As you mentioned, step 3 can be solved effectively using corner 3-cycles, and I'm fairly confident it can be done under 36 moves on average. Another plus is that such a solution is 100% intuitive (a whopping total of 0 algs!), since 3-cycles can be constructed using commutators. I've attached a number of examples to demonstrate this. Since after step 2 the edges are completely solved, I've used corner-only scrambles for my example solves.



Spoiler: Step 3 Examples



Example 1: 25 moves
Example 2: 24 moves
Example 3: 33 moves
Example 4: 32 moves
Example 5: 34 moves

Mean movecount of 5: *29.6 moves*



The general strategy is to solve two pieces at a time using 3-cycles (preferably pure comms , A9s, or orthogonals as required). Disjoint 2 cycles must be 'broken in to' by involving one of the pieces in a 3 cycle that simultaneously solves another random corner. Use a similar method to address twisted corners as the corner twist comm is relatively long compared to the 3-cycle comms (12/14 vs 8/9/10).

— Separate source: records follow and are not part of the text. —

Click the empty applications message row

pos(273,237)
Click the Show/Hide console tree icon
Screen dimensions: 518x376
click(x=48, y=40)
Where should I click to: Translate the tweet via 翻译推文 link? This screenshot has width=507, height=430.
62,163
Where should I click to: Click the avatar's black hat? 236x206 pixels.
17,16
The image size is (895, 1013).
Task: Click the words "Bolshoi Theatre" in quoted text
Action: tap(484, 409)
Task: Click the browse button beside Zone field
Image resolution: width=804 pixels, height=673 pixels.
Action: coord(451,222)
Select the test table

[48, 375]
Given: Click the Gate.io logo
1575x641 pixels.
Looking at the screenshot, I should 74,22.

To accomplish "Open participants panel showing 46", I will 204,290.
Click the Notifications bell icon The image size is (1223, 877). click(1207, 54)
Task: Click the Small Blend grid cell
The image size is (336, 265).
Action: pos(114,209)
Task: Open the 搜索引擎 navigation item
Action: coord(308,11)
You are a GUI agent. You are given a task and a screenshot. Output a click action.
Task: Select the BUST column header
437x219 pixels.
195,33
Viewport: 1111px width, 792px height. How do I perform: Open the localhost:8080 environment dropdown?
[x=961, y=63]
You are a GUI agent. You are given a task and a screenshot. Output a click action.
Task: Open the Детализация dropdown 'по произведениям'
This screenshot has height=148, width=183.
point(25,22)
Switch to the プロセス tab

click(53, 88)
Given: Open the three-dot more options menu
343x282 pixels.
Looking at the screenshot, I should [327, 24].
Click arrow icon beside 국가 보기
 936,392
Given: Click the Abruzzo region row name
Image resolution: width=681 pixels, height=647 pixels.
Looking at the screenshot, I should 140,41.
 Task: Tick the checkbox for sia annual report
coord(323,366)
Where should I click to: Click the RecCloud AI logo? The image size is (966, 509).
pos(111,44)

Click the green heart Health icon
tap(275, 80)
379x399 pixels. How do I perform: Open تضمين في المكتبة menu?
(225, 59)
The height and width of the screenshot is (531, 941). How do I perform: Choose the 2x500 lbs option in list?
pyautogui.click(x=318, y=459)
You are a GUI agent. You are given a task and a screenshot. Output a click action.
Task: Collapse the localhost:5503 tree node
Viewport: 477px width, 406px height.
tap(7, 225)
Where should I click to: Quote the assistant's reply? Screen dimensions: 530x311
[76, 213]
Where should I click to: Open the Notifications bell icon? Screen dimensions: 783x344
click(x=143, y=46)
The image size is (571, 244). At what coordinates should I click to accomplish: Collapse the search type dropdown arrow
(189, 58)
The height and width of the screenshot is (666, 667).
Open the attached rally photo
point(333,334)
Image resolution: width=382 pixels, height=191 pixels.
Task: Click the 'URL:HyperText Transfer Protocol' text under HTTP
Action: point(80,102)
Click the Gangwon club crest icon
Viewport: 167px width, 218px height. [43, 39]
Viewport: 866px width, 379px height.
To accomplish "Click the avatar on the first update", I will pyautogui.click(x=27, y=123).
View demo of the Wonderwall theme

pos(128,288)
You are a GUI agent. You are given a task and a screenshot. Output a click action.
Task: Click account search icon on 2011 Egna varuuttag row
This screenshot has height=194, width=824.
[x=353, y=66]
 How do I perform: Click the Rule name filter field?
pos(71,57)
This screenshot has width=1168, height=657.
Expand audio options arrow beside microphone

As for step 2, finding a solution within 9 moves eludes me for the moment, I will need to have a longer think about it. However, you could really consider the entire method to be a 2-phase solution, where you solve the edges in 27 moves (steps 1 + 2 combined), and the corners in 36 (step 3), and lose the restrictions imposed by the methodology of step 1. Perhaps you may find more luck with this added freedom.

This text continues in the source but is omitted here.